> [INPUT DATA]:
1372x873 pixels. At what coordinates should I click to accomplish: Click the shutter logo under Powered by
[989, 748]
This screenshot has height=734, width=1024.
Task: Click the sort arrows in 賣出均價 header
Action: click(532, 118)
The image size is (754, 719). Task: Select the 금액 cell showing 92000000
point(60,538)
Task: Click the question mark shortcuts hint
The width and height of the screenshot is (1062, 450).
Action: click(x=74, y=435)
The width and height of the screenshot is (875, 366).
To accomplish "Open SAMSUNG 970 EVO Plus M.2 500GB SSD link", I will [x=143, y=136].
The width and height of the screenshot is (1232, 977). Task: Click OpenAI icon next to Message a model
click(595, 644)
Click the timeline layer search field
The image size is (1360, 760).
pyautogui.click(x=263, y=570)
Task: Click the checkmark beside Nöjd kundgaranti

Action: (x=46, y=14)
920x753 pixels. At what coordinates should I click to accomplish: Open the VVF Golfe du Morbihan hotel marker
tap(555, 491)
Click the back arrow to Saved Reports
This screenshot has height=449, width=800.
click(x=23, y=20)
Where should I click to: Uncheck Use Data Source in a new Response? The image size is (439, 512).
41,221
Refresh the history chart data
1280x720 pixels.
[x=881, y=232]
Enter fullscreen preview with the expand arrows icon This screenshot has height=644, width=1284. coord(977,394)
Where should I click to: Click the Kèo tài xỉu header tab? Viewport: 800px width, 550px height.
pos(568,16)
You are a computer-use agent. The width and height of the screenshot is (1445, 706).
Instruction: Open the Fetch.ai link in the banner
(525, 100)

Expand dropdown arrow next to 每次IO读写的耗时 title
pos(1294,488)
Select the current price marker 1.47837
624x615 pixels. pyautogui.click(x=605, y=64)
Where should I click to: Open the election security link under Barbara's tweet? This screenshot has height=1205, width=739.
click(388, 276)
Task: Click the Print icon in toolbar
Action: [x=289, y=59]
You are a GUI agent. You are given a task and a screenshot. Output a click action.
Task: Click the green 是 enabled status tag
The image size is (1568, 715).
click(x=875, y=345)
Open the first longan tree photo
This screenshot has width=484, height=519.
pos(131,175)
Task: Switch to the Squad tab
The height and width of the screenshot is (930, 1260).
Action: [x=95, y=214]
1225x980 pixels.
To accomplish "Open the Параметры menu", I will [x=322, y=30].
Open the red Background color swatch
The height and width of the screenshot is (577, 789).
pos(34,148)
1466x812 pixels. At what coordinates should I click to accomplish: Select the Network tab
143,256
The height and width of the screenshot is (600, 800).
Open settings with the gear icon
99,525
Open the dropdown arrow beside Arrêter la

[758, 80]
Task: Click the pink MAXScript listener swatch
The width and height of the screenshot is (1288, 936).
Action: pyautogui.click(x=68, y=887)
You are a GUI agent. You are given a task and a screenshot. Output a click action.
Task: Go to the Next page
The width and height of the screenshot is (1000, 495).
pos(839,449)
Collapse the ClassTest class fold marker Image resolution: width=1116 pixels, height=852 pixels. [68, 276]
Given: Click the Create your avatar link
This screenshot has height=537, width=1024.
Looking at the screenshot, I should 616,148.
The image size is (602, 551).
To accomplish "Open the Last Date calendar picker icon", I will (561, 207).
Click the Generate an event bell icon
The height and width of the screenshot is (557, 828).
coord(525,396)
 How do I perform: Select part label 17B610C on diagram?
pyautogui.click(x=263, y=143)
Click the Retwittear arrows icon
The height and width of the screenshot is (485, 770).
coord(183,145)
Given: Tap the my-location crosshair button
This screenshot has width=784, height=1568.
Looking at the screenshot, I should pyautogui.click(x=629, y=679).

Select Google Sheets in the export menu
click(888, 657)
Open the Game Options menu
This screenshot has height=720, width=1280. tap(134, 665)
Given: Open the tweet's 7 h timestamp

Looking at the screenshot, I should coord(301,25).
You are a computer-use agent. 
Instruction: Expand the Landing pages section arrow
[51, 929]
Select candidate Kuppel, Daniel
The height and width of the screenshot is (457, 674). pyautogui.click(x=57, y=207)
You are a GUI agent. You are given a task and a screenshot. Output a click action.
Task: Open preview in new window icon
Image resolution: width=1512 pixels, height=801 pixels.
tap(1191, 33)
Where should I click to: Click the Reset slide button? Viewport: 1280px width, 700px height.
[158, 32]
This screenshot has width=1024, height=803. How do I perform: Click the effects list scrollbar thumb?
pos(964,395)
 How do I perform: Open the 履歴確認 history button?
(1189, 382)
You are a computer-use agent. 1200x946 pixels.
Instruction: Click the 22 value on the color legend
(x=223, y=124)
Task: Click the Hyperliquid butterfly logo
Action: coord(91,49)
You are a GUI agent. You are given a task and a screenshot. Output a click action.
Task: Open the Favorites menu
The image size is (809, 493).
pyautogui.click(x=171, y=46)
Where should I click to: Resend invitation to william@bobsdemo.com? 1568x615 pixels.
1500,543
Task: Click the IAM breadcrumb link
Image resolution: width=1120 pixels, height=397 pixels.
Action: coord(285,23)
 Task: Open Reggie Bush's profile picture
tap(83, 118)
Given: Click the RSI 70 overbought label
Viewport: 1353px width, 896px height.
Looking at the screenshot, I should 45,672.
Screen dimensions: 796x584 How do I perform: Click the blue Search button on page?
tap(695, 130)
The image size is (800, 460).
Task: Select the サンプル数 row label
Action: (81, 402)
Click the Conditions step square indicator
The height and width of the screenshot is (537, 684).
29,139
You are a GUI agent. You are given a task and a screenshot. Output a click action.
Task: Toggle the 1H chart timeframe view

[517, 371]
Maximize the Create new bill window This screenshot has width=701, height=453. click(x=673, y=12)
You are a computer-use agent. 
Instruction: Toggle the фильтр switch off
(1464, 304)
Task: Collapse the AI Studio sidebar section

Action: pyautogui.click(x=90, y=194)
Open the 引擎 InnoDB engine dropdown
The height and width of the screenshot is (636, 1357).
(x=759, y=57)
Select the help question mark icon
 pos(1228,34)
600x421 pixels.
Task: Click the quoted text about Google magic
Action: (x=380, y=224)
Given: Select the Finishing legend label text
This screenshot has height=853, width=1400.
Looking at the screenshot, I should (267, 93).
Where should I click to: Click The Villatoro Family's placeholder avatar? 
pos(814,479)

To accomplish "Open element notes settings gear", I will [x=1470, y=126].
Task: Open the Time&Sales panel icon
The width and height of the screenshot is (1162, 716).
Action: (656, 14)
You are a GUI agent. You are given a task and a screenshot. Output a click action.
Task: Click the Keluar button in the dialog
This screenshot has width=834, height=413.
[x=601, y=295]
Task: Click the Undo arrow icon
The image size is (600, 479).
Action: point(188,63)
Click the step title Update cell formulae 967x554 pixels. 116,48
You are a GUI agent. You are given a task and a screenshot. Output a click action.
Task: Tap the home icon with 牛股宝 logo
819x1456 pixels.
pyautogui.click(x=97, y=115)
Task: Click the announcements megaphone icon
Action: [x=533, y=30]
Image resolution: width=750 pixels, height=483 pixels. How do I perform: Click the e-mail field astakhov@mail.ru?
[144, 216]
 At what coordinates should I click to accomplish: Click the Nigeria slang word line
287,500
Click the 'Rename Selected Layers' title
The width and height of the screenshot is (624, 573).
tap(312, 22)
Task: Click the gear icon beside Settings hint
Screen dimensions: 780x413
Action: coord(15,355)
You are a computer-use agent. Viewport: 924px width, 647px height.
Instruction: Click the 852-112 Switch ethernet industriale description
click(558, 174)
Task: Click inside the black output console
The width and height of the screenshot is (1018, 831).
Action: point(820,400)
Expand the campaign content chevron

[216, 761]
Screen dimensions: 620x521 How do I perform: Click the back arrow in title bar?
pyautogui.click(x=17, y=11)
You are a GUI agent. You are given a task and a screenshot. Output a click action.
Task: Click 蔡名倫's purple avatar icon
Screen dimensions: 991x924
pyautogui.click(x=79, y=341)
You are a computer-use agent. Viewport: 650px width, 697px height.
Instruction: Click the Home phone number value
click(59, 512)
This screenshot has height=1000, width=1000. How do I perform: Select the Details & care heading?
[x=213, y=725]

> [WHAT NEEDS TO BE DONE]: Look back at the entries above. Retype the line with "This screenshot has width=484, height=519.", the line with "Task: Click the pink", and all lines in between.

> [SOLUTION FOR THIS PROBLEM]:
This screenshot has width=484, height=519.
pos(131,175)
Task: Switch to the Squad tab
The height and width of the screenshot is (930, 1260).
Action: [x=95, y=214]
1225x980 pixels.
To accomplish "Open the Параметры menu", I will [x=322, y=30].
Open the red Background color swatch
The height and width of the screenshot is (577, 789).
pos(34,148)
1466x812 pixels. At what coordinates should I click to accomplish: Select the Network tab
143,256
The height and width of the screenshot is (600, 800).
Open settings with the gear icon
99,525
Open the dropdown arrow beside Arrêter la

[758, 80]
Task: Click the pink MAXScript listener swatch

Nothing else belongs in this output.